EXERCISE PROMPT –
Copy every line of the listing that holds the string "dropdown".
[Start of section]
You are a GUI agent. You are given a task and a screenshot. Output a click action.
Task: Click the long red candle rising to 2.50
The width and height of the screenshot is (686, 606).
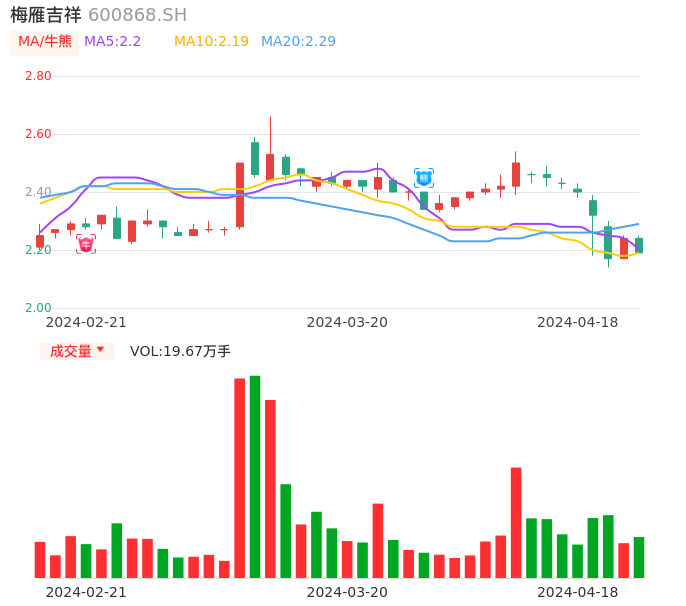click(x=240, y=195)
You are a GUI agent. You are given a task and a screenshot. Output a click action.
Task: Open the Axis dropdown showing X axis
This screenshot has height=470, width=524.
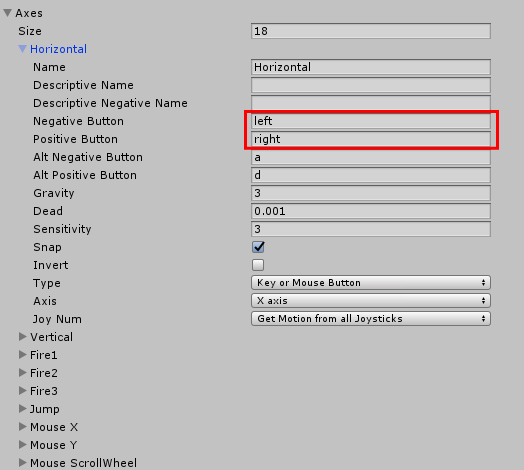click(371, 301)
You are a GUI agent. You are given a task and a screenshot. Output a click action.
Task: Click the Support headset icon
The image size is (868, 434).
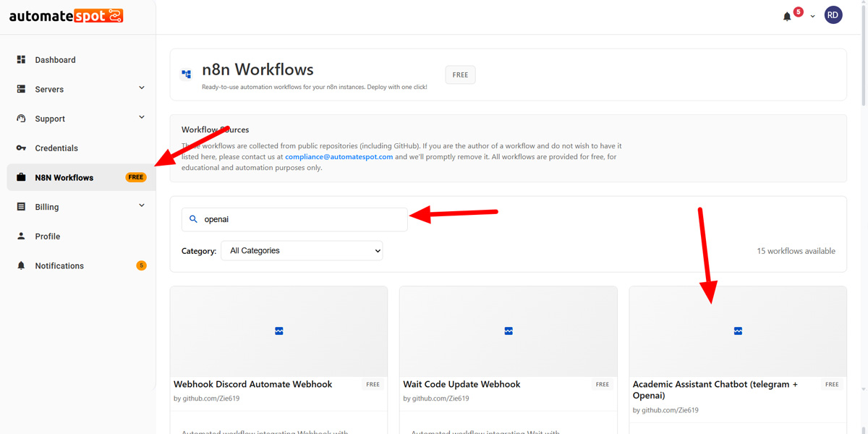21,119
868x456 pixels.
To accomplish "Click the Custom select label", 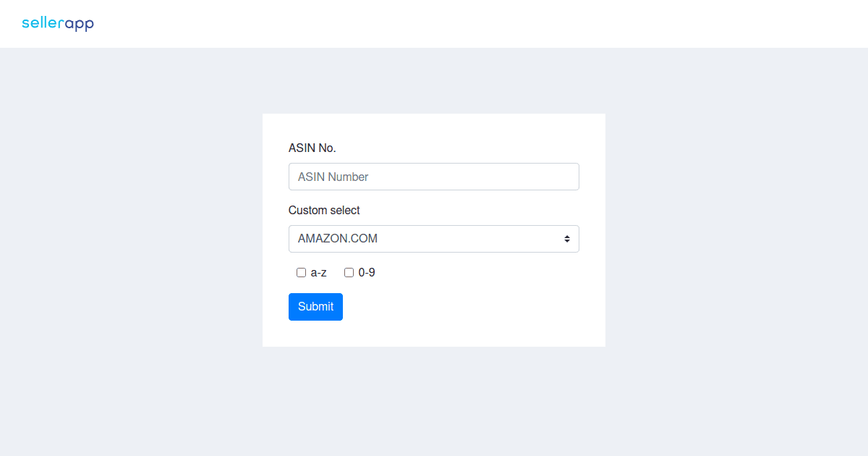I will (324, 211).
[End of section]
[Start of section]
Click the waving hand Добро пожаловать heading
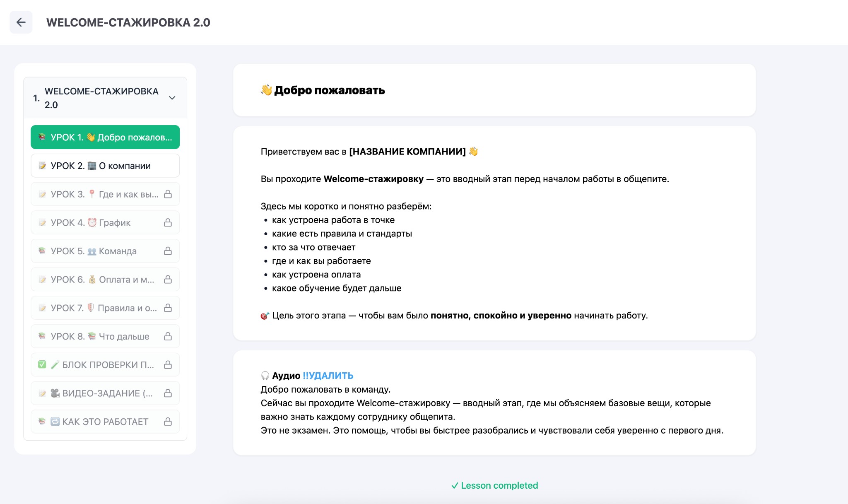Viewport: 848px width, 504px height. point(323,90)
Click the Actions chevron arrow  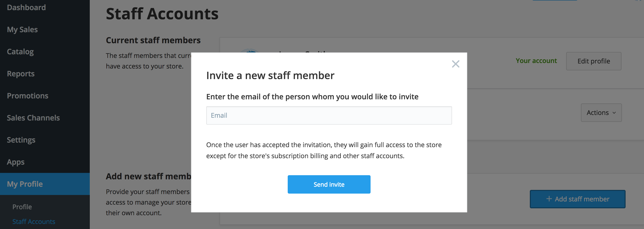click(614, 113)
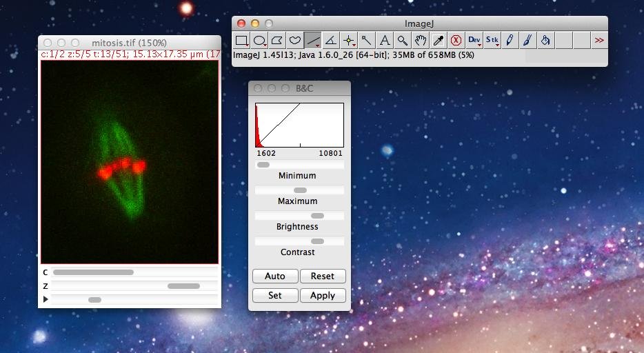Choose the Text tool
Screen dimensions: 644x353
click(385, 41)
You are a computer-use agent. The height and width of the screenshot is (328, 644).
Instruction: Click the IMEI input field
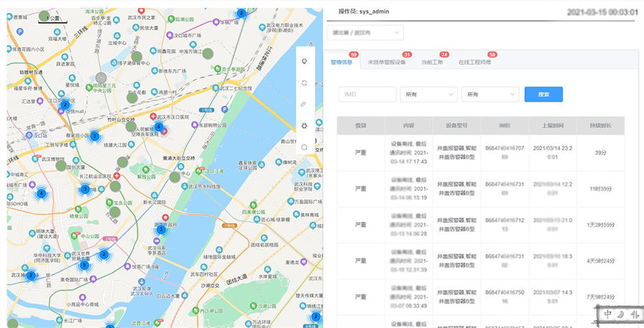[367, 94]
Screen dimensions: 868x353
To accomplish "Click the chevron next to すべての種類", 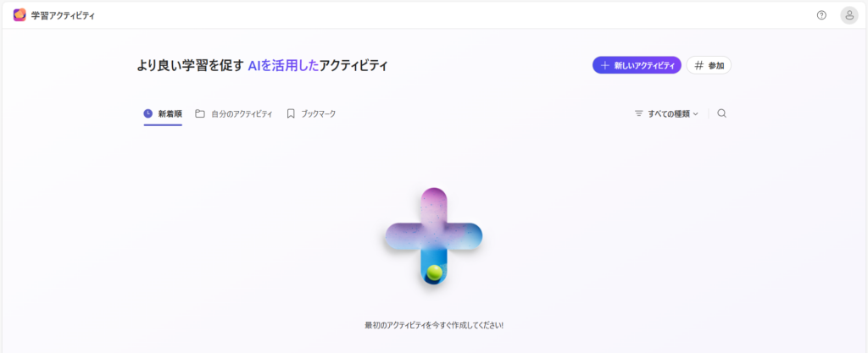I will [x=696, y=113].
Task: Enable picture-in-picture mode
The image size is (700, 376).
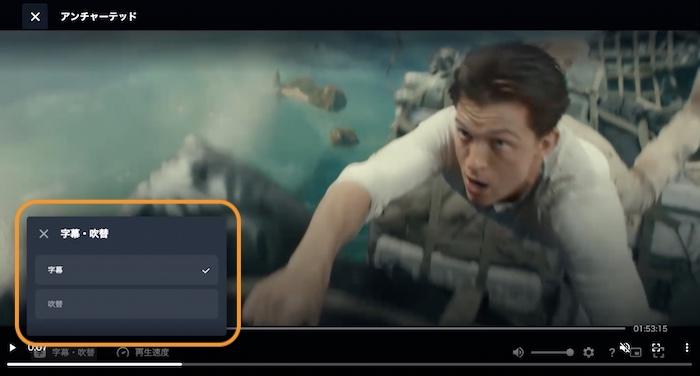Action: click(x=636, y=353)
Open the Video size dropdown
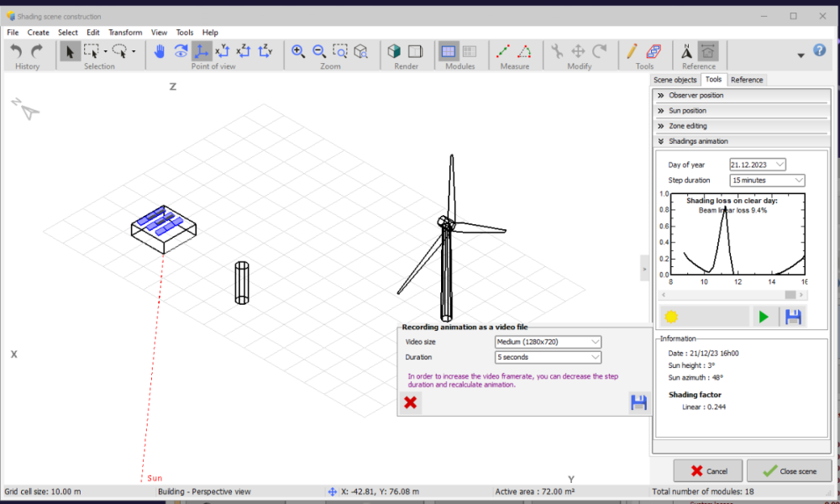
[End of section]
REPLY –
Task: Open the Axis dropdown showing X axis
Open the Video size dropdown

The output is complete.